Monday, February 18, 2008

Pediatrics and Leprosy Hospital

I spent my last week at the CMC on the Pediatrics ward. I was told to report to the wards on the 5th floor at 8am. I got there on time and of course nobody was available to tell me what to do. So I waited and waited and finally someone from Team II showed up and told me to follow her on rounds.


The ward wasn’t far different from the other floors I had been in. It still had the flimsy curtains with no privacy for the patients. Moms usually joined their children in their cribs since there was no where else to sit. The parents were officially quiet for being in a pediatric ward. You would hear the occasional child screaming in agony but it was a lot quieter than I expected. The moms tried their best to keep their kids quiet as well. It felt like it was almost taboo or embarrassing to them if their child showed any signs of discomfort.

Most of my time on this ward I spent sitting in a corner waiting for someone to make some use of me. The residents were busy running around and not taking much time to explain to me what was going on in the wards. They were not the happy-go-lucky pediatricians I was use to working with in the states. The kids did have interesting diagnoses though. I saw one bed with a kid with a scorpion sting to the cheek, another kid had dengue, and two kids had HLH, which I had no clue what that was.

The team eventually began to round and it was the usual speak fast and soft rounding method. I couldn’t hear anything the residents were saying for the life of me and they spent most of their time directing their presentation to the attending. Occasionally I would realize that the team would get really quiet and look in my direction. This usually met they had asked me a question but since I couldn’t hear them I never knew that they were talking to me. The attending even started pimping me, so I decided to leave since I really didn’t feel like being pimped. Also I wasn’t too impressed with the experience so I was excited to get out of their anywhere.

My 2nd day on the ward wasn’t any better than the 1st. It was probably a bit worse. One of the residents gave a case presentation on meconium-stained birth. It was basically a pimping session where the poor resident had to basically read the attendings mind to figure out what the attending was asking.
Basically my experience on the pediatric ward, which I had been looking forward to during my whole time at CMC was a bit of a bore. It was way too serious and disorganized for my liking.

The next day Collin, Aruna, Erica, myself, Nicolette, Seema, and a medical student from St Louis went to Karigari to see the CMC facility there. This is where Vellore famous Leprosy hospital is located. Before this facility use to only hold leprosy patients. But now it functions as another inpatient facility for patients apart from leprosy patients. I believe the facility was first opened in 1955.

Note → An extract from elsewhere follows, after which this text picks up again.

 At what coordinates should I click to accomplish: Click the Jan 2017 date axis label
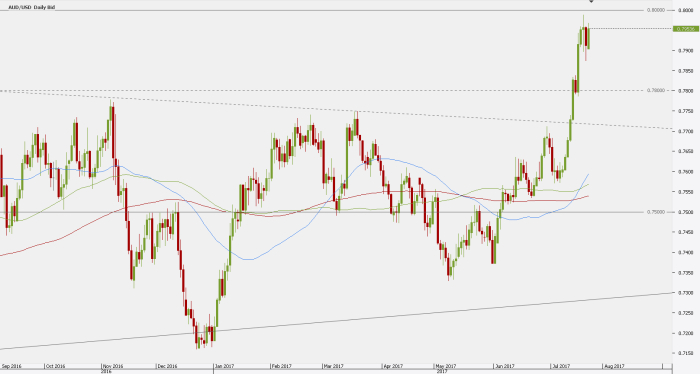click(224, 366)
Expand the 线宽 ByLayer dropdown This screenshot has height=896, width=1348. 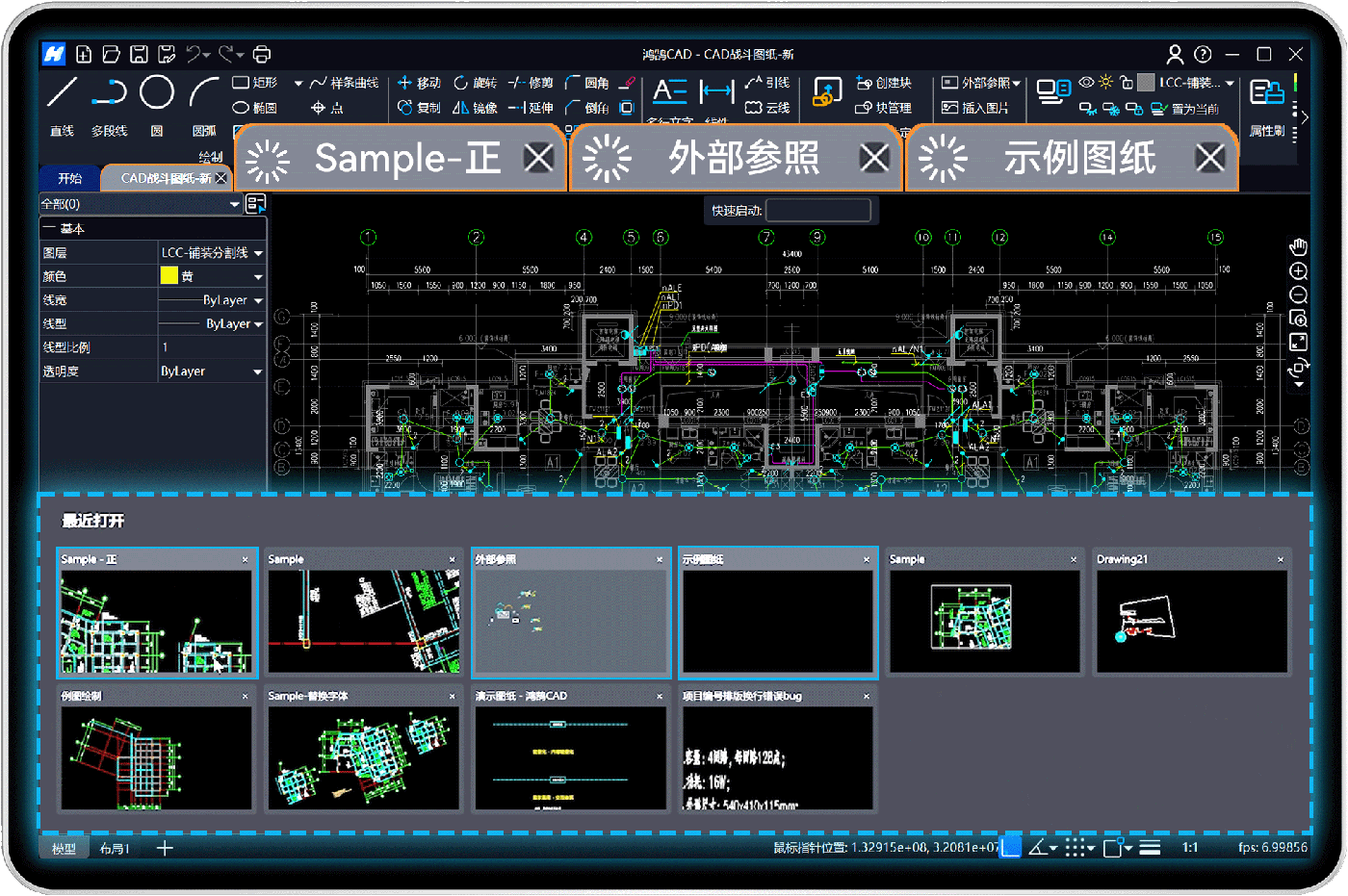[258, 300]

We were all a bit disappointed with our trip to Karigari. We thought we were going to be able to interact with leprosy patients 4and get to see some of the therapy the facility provides for its patients there. Instead, we got a walk and point tour by one of the facilities workers. She showed us the different departments of the facility. We got only a quick glimpse at the leprosy patients. She showed us their research facilities where they work with mice foot pads to grow the leprosy bacteria. We also stopped by a shop run by the facility. There they sell gifts and souvenirs made by leprosy patients who were taught these skills during their stay at Karigari. Profits made by this shop go back to the enhancement of Karigari. I bought some table clothes and pillow cases for some of my friends in the US since I knew the proceeds were going to a good cause.

We then made a visit to Kadapadi, which houses the outpatient facility associated with Karigari. There we were introduced to occupational therapist that gave us a step-by-step demonstration of his diabetic foot care education speech. He stated that patients are encouraged to soak their feet once a day in water for 30 minutes. After that they should use a plummer stone to scrub off all the excess skin on their sole. Then they are told to exfoliate their feet with oil. This method helps prevent dangerous foot ulcers.






1) This is when a autoricksaw driver let Erica drive the autoricksaw.
2) This is a picture from the shoe-making facility at Karigari. These shoes are made out of a special microcellular rubber. They are specially made for both the leprosy and diabetes patients.
3) More shoe making.
4) Examples of the prostheses they make for the leprosy patients that have lost limbs.
5) Us getting a tour of the facility at Karigari.
6) My last week in India was spent traveling through North India. My week of travel began with meeting Neha and Ruchi, two of our classmates, in Bombay. This picture was from a restaurant we went to upon arrival in Bombay. The food there was really good. Probably the best I had during my whole trip to India.
7) During our first night in Bombay, we went to a local club called the Hawaiian Shack. It was surprisingly very fun. The DJ was on point and played a lot of old school rap songs. They also would mix Hindi beats with hip hop beats, which I thought was pretty cool. We left the club when they started playing techno.
8) This is a picture of the Taj Mahal Palace hotel in Bombay. It is one of the most expensive hotels in India. I think it cost about $300 to $500 a night. It was really nice inside.
9) This is me in front of the Gateway to India, also located in Bombay. It was under construction when we went to see. It use to be an import/export port site when India was under British rule.